From the line containing "Task: Click the Dec-2024 month link" through the last line of the entries below, repeat each line word for word and leave out the rest.

- - - -

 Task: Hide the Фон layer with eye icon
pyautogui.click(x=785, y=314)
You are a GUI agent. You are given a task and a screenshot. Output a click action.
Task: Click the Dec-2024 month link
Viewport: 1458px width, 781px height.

- - - -

• [Output for this exercise]:
Task: Click the Dec-2024 month link
Viewport: 1458px width, 781px height.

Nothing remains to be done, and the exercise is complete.